D'abord spécialisés dans le courtage boursier ou l'épargne à prix compétitifs, la plupart des acteurs se sont développés ces dernières années en proposant à leurs clients les mêmes produits qu'une banque classique : compte-courant, carte bancaire, assurance-vie, OPCVM et même depuis peu, des crédits immobiliers comme chez Boursorama. Leur plus ? Des tarifs très avantageux (souvent la carte bancaire est gratuite) et des sites facile d'accès et d'utilisation. Les banques à réseau traditionnel ont, elles aussi, créé des agences en ligne, mais avec des tarifs proches de ceux pratiqués au guichet. «LCL avec e.LCL fait partie des rares à avoir une politique tarifaire différenciée», précise ­Stéphane Court, directeur général d'Equinox Consulting.
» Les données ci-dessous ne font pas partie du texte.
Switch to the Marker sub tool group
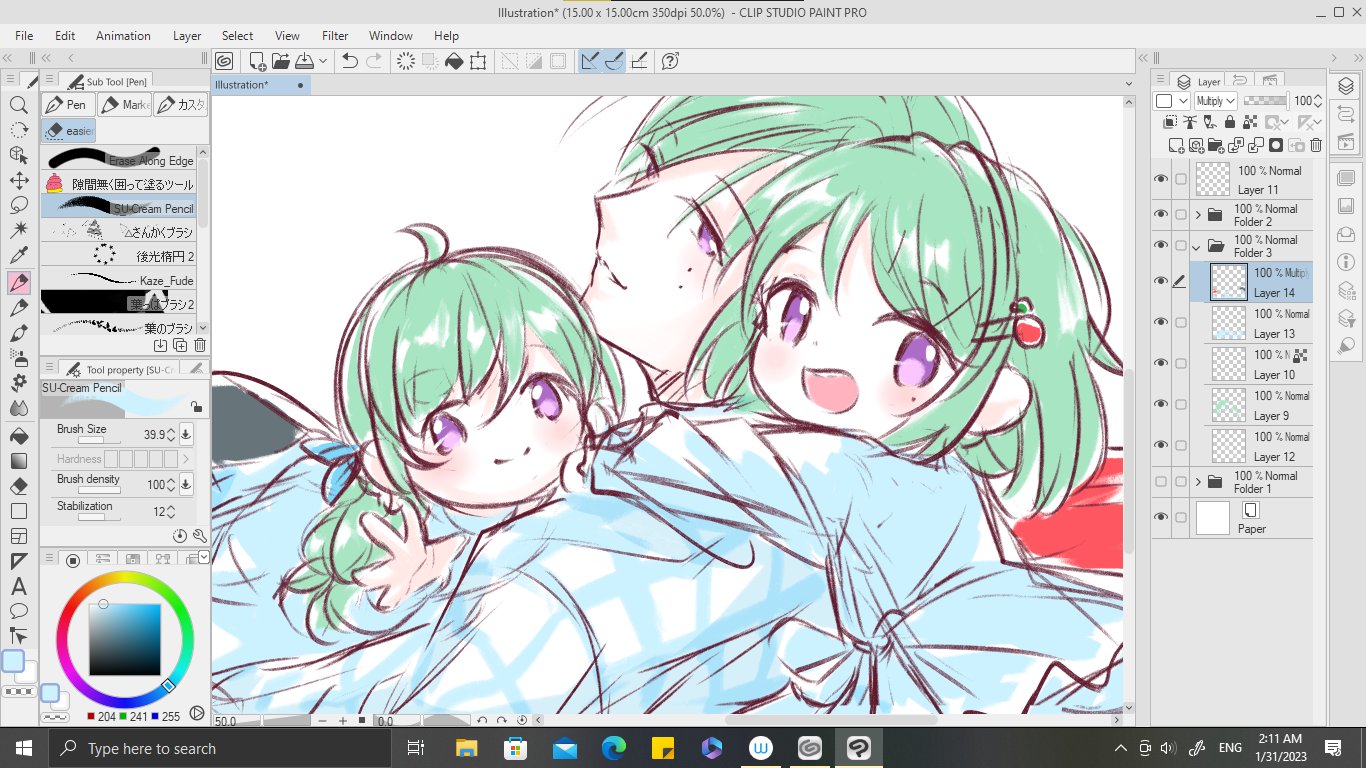This screenshot has width=1366, height=768. (124, 105)
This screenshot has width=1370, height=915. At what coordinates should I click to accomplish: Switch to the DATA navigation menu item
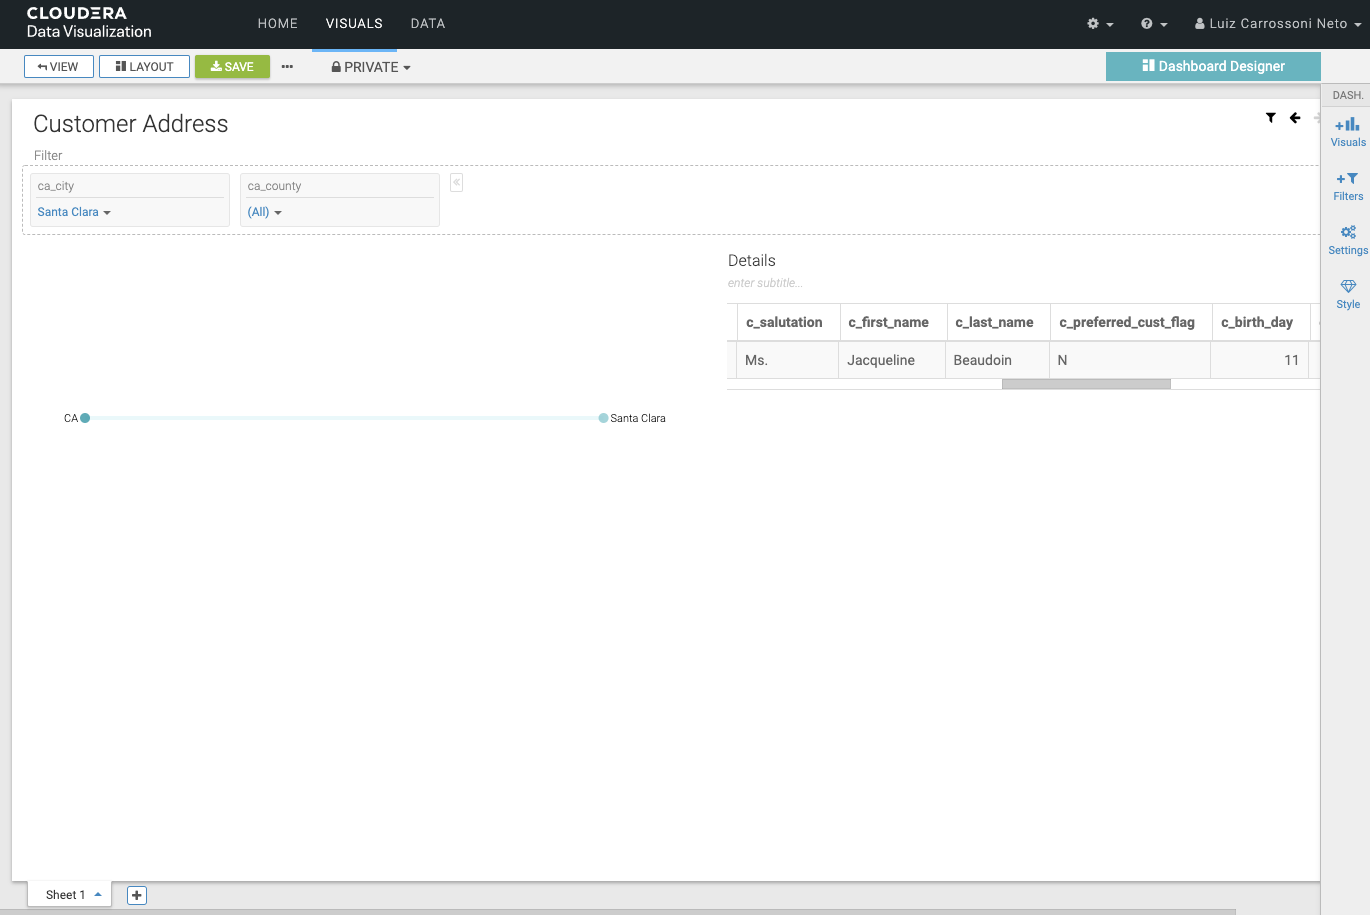tap(428, 23)
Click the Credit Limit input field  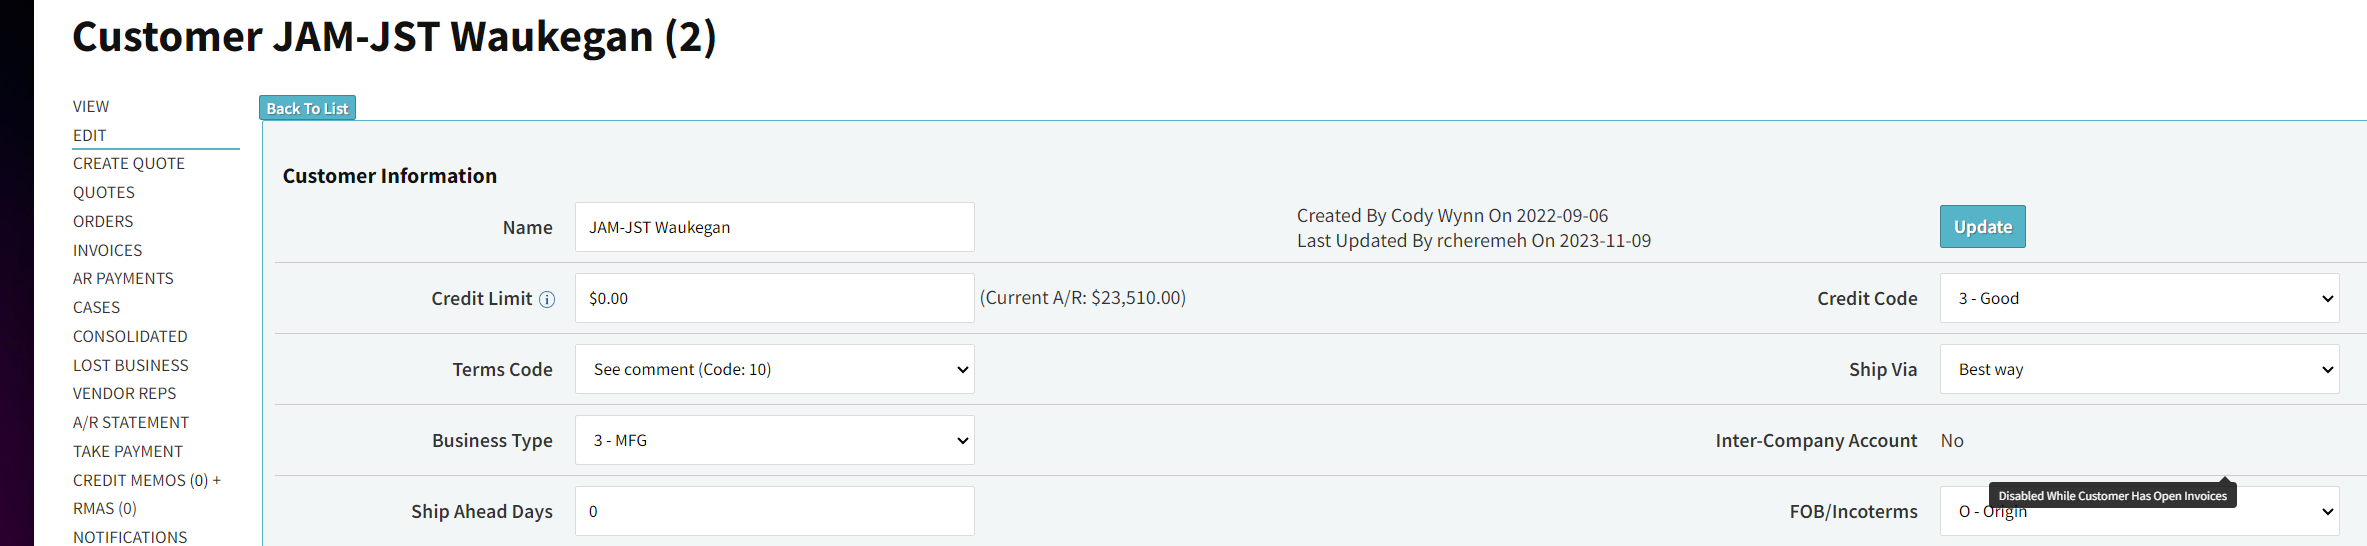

À qui s'adressent les banques en ligne ? «Elles sont les banques secondaires de clients plutôt aisés, généralement avertis en matière bancaire et technophiles. Ils recherchent des moyens de paiement gratuits ou des produits financiers plus avantageux», avance Maxime Chipoy, analyste à l'UFC-Que choisir. Pour l'heure, les banques en ligne n'ont donc pas vocation à être les banques principales de leurs clients. «Notre objectif est d'être la première des deuxièmes banques de nos clients», confirme Inès Mercereau.